Must Read: Distractions Drastically Effect Learning

I shared this from “Attention Alert: A Study on Distraction Reveals Some Surprises” with my students last week, telling them it was perhaps the most important lesson I had to share with them.  From Dr. Larry Rosen (emphasis added):

Recently my research team observed nearly 300 middle school, high school and university students studying something important for a mere 15 minutes in their natural environments. We were interested in whether they could maintain focus and, if not, what might be distracting them. Every minute we noted exactly what they were doing, whether they were studying, if they were texting or listening to music or watching television in the background, and if they had a computer screen in front of them and what websites were being visited.
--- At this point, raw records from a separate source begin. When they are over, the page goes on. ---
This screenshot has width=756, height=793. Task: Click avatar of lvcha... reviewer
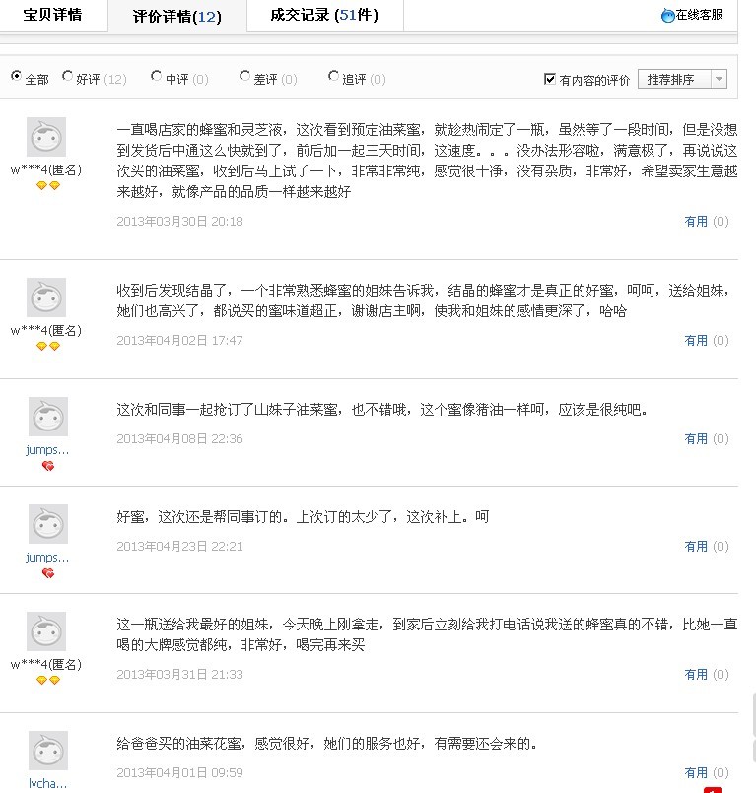(x=48, y=751)
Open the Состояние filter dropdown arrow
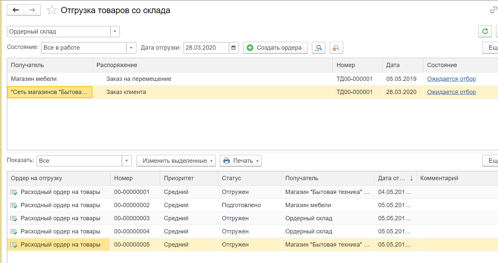Viewport: 498px width, 263px height. point(131,48)
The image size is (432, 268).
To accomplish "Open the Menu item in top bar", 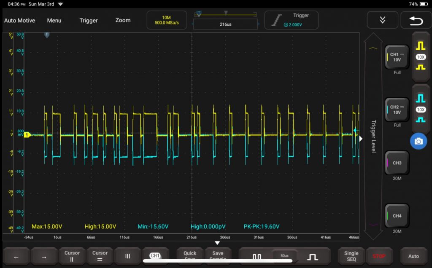I will pyautogui.click(x=54, y=20).
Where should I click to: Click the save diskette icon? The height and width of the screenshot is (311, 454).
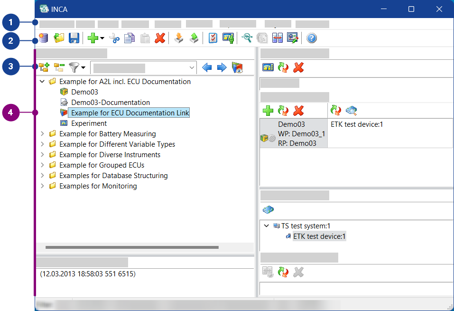pyautogui.click(x=74, y=38)
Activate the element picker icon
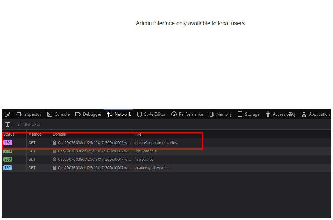This screenshot has height=220, width=333. pos(7,114)
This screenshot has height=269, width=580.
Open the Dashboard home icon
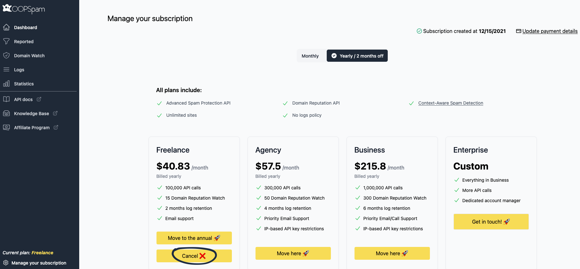tap(6, 27)
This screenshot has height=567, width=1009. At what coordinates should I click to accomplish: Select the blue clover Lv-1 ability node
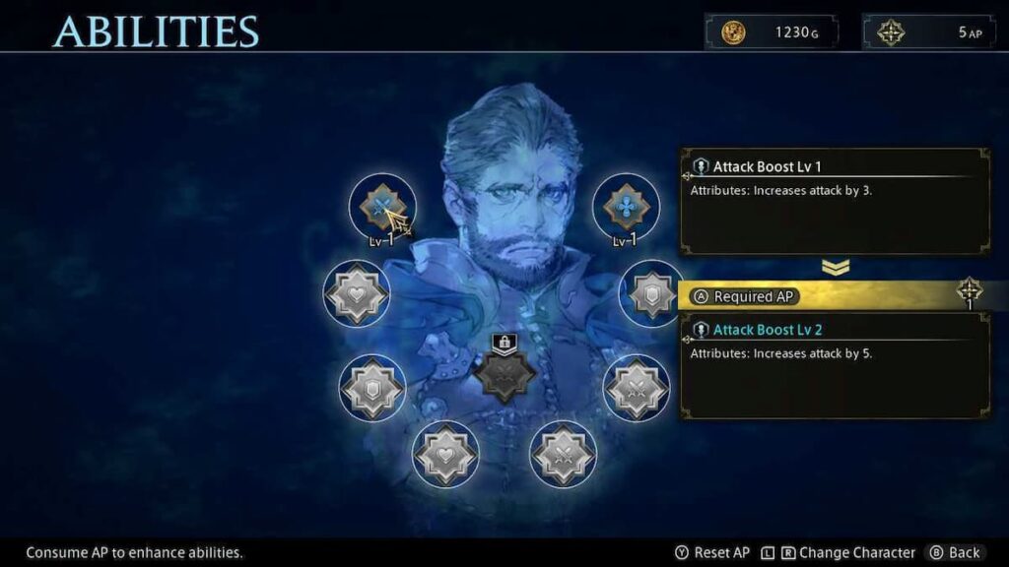(626, 207)
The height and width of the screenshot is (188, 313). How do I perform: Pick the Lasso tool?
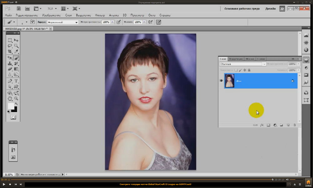(x=10, y=46)
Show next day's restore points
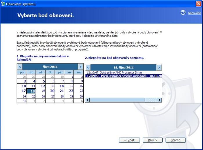Viewport: 203px width, 150px height. pos(159,68)
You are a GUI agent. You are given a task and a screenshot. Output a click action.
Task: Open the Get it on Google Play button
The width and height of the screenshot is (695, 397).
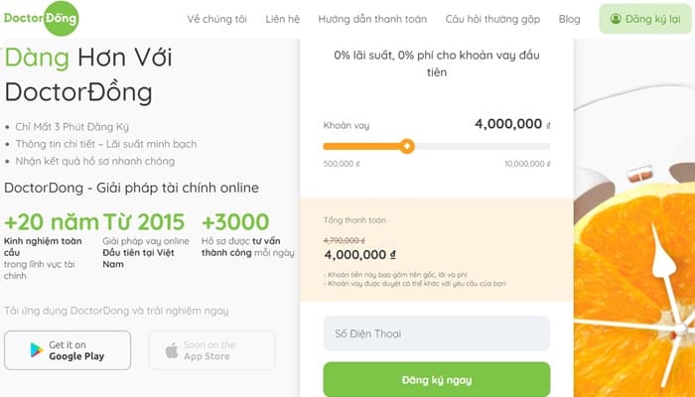pos(68,350)
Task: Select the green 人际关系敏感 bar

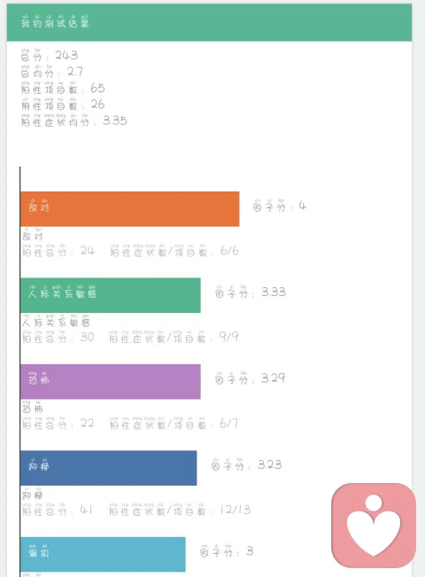Action: tap(111, 295)
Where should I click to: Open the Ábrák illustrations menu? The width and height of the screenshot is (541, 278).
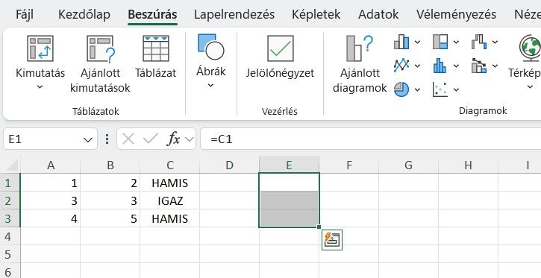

The results were startling. First, these students were only able to focus and stay on task for an average of three minutes at a time and nearly all of their distractions came from technology. [By the way, other researchers have found similar attention spans with computer programmers and medical students.] The major culprit: their smartphone and their laptop were providing constant interruptions. We also looked at whether these distractors might predict who was a better student. Not surprisingly those who stayed on task longer and had study strategies were better students. The worst students were those who consumed more media each day and had a preference for working on several tasks at the same time and switching back and forth between them. One additional result stunned us: If they checked Facebook just once during the 15-minute study period they were worse students. It didn’t matter how many times they looked at Facebook; once was enough. 
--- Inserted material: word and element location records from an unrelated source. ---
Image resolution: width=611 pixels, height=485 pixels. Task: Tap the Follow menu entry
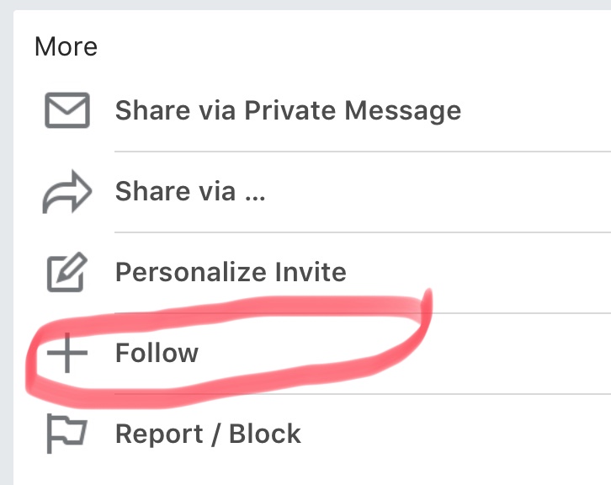pos(312,353)
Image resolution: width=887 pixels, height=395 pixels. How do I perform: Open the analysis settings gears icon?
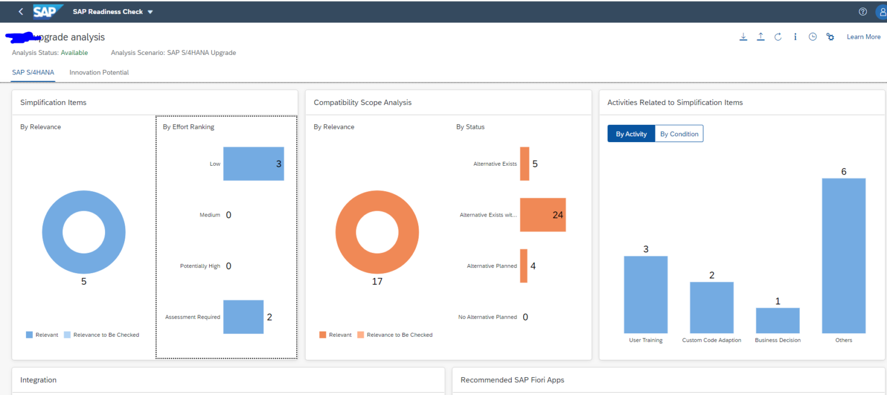coord(830,36)
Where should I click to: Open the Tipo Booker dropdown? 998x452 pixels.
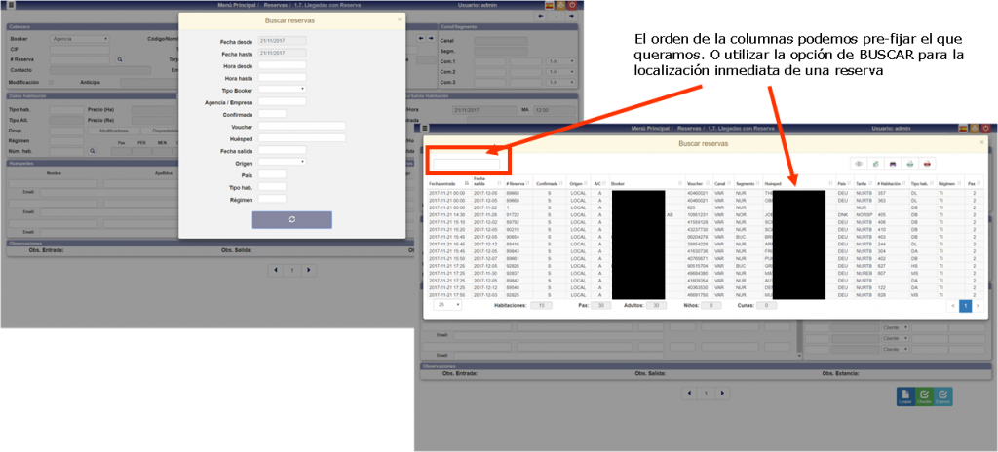click(x=282, y=90)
Many forward looking educators are placing greater emphasis on teaching students how to use information, rather than just helping students gain information.  This research, which adds to a growing body showing similar negative side-effects of our technology use, shows us that we need to teach the responsible and effective use of technology as well.


One thought on “Must Read: Distractions Drastically Effect Learning

  1. This is not a surprise. This is why I do not allow open access to Facebook and have taken away an ipod touch device as it was constant distraction. It is one thing to multitask when you are folding laundry but I believe listening to music and working on homework mixed with a chat or two w a friend is not the recipe for success.
    I read your posts all the time – thanks Stephen!